PENULIS
Muhamad Fagi Difinubun
Dosen Universitas Amal Ilmiah Yapis Wamena
_JEJAK OPINI_
Gerakan pembebasan terhadap perempuan seringkali diwarnai dengan narasi-narasi pertentangan antara laki-laki dan perempuan. Teori patriarki yang menganggap penyebab penindasan terhadap perempuan adalah superioritas laki-laki dan budaya yang mengkonstruk perempuan menjadi manusia kelas dua juga turut melanggengkan pertentangan ok antara laki-laki dan perempuan. Meskipun banyak dalam gerakan perempuan yang mengatakan bahwa musuh utama bukanlah laki-laki tetapi yang harus dilawan adalah budaya patriarki, akan tetapi perlu kita ingat bahwa arus utama yang dibawa oleh teori patriarki adalah dominasi laki-laki.
Patriarki adalah sebuah sistem sosial-politik yang mendukung dengan tegas bahwa laki-laki secara menyeluruh mendominasi dan lebih unggul dari segalanya dan kepada semua orang khususnya perempuan, dan mempertahankan dominasi tersebut melalui berbagai bentuk kekerasan. Pemahaman demikian yang banyak digandrungi oleh gerakan perempuan, yang menurut penulis dapat mengaburkan akar dari penindasan terhadap perempuan dan justru menimbulkan sentiment-sentimen di dalam gerakan.
Kalangan yang mendaku menjadi feminis radikal misalnya, ia melihat bahwa problem utamanya adalah patriarki, memposisikan jika perempuan adalah satu kelas dan laki-laki adalah kelas lain.
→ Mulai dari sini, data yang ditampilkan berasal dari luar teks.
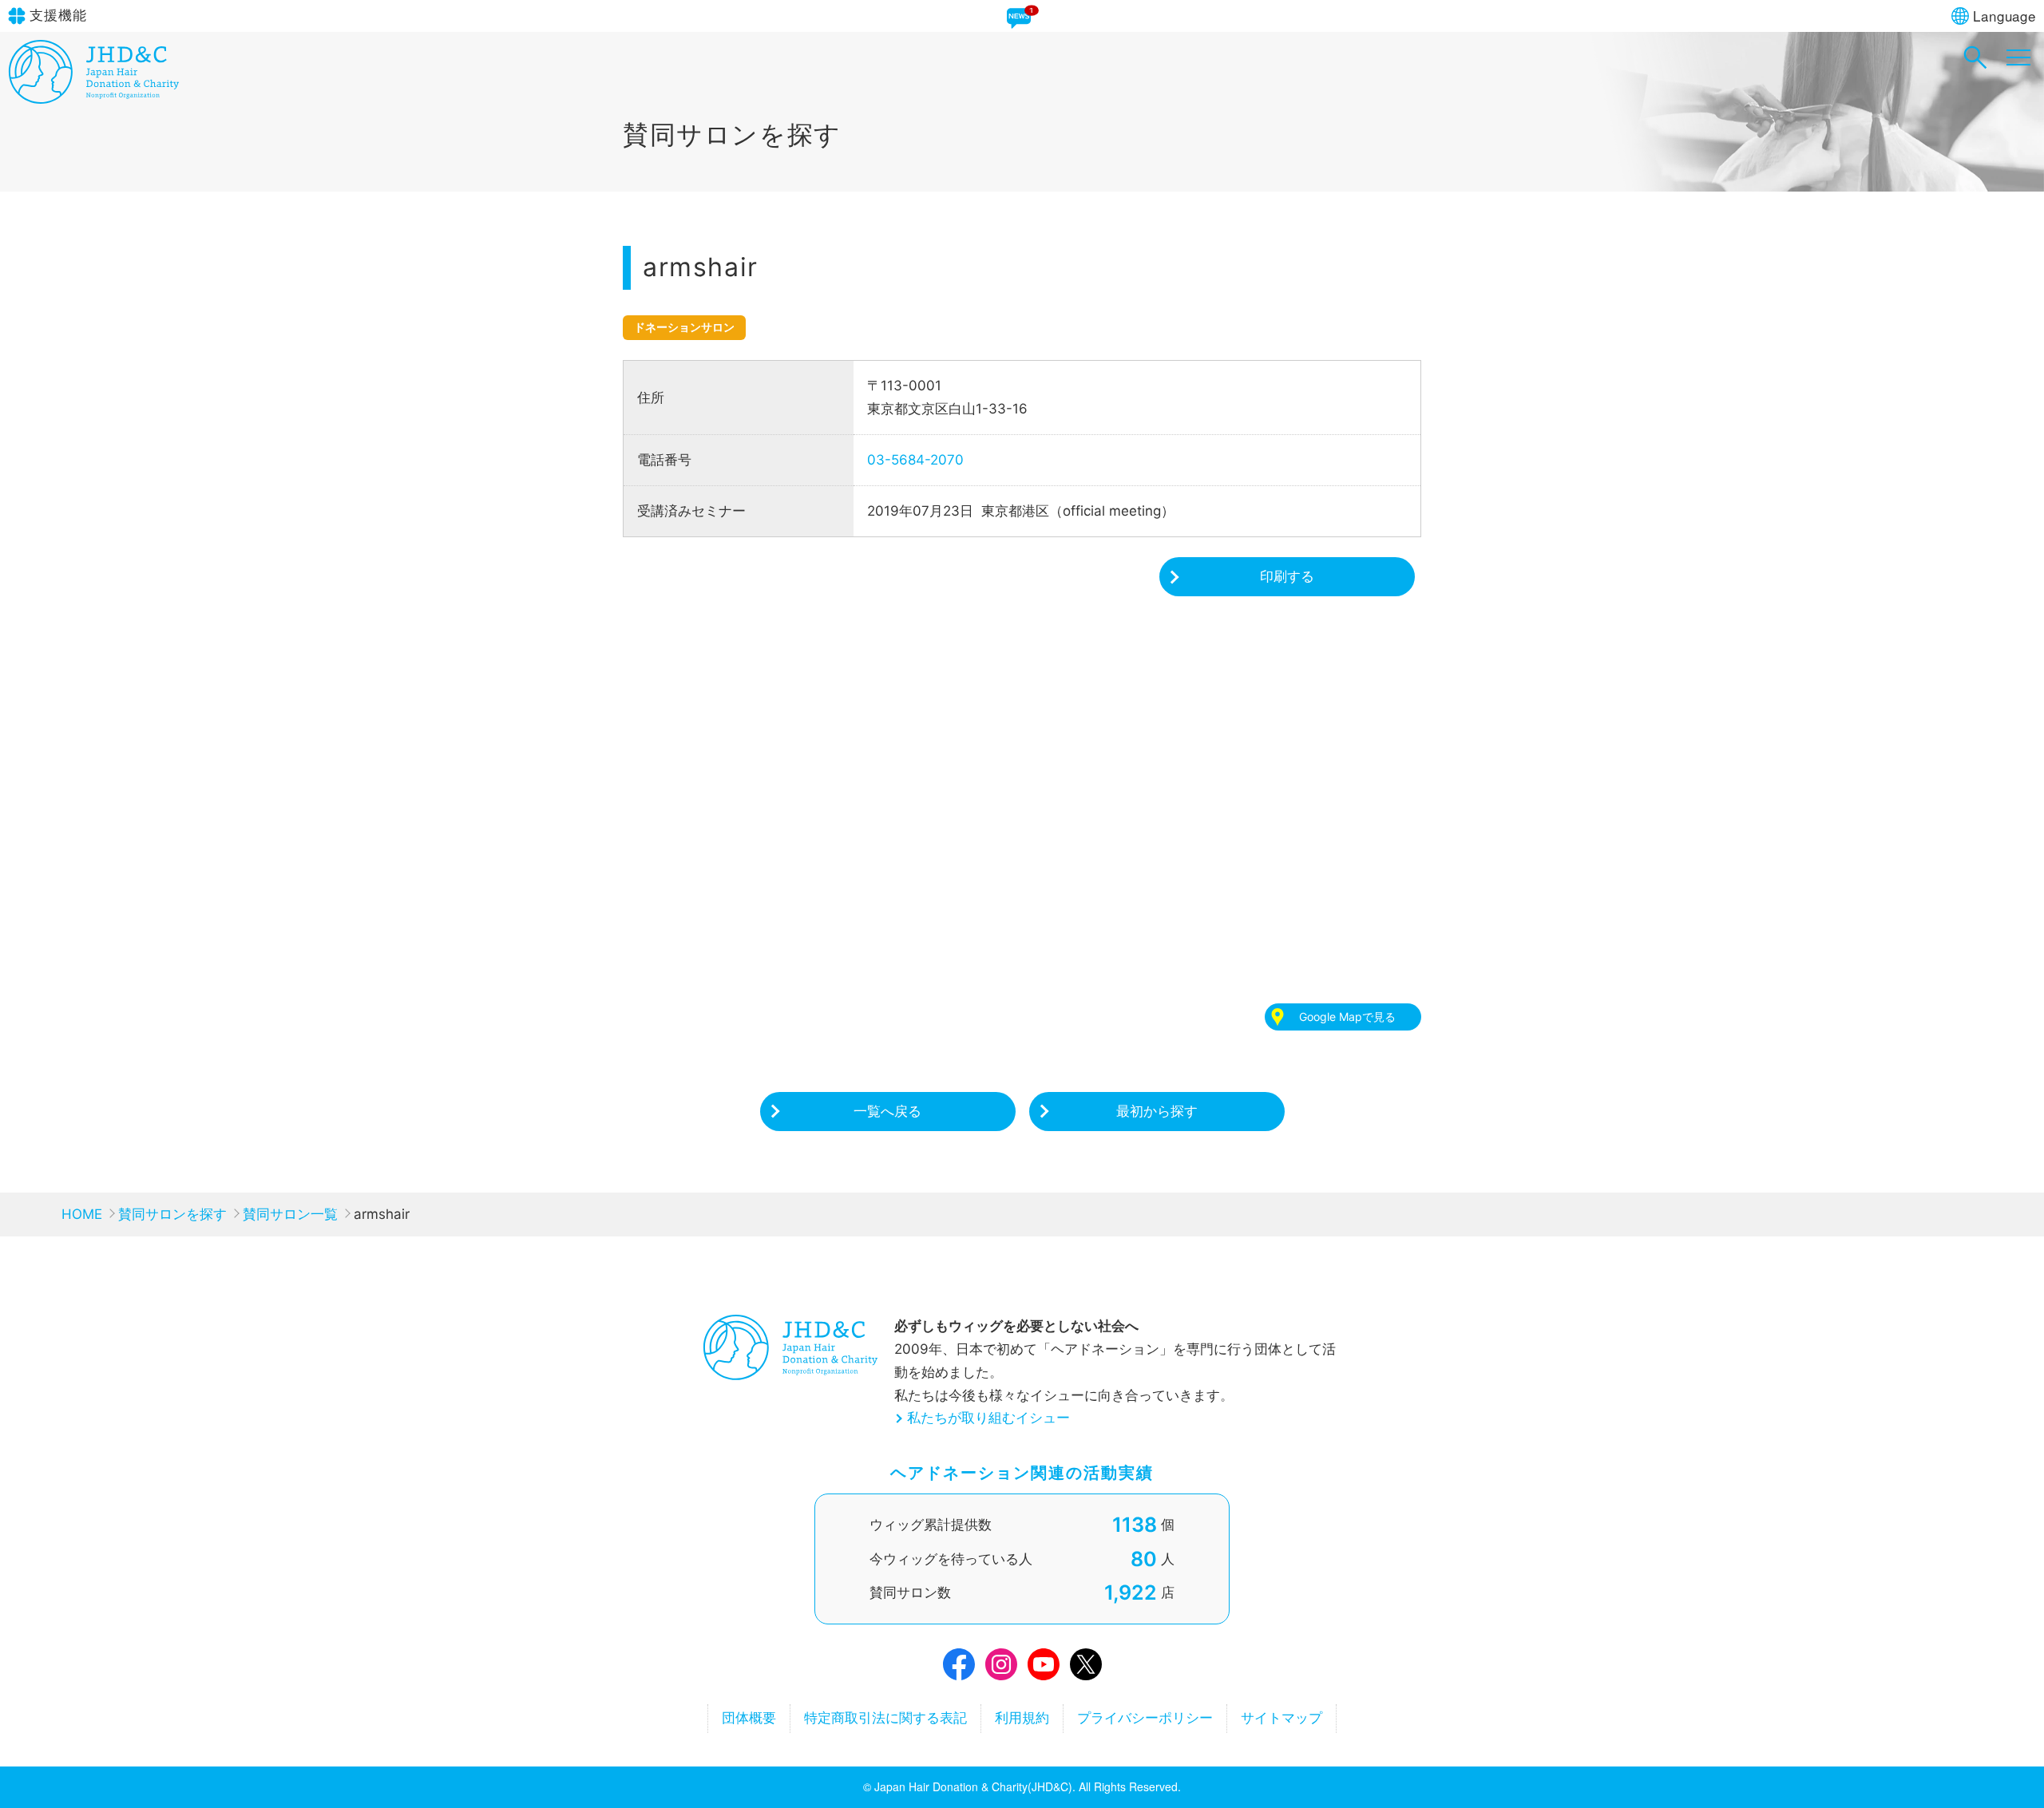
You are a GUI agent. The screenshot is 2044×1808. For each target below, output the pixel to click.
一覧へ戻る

Coba kita bayangkan, andaikata gerakan kita adalah gerakan melawan satu manusia dan manusia yang lain (perempuan vs laki-laki), tentu yang ada bukanlah keadilan dan kesetaraan justru akan menimbulkan dominasi satu atas yang lain. Siapa yang kalah dan siapa yang menang. Sementara di lain hal, sistem yang mendasari penindasan terhadap perempuan terus berlangsung.
Mari kita keluar dari hingar bingar dunia yang mengagungkan teori patriarki dan melihat sesuatu yang lebih materiil, yang menjadi akar dari penindasan terhadap perempuan.
Penyingkiran terhadap perempuan bermula ketika kemunculan kepemilikan privat. Pada masyarakat komunal-primitif, di mana roda kehidupan dapat berjalan dengan digerakkan oleh seluruh anggotanya, sangat minim diskriminasi sistemis dan bahkan tidak ada. Tidak ada kepentingan untuk melakukan diskriminasi karena semua anggota memiliki keterlibatan yang sama, baik laki-laki maupun perempuan. Penyingkiran tehadap golongan tertentu lahir ketika kehadiran surplus yang terkonsentrasikan kepada segelintir kelompok atau kelas yang berkuasa.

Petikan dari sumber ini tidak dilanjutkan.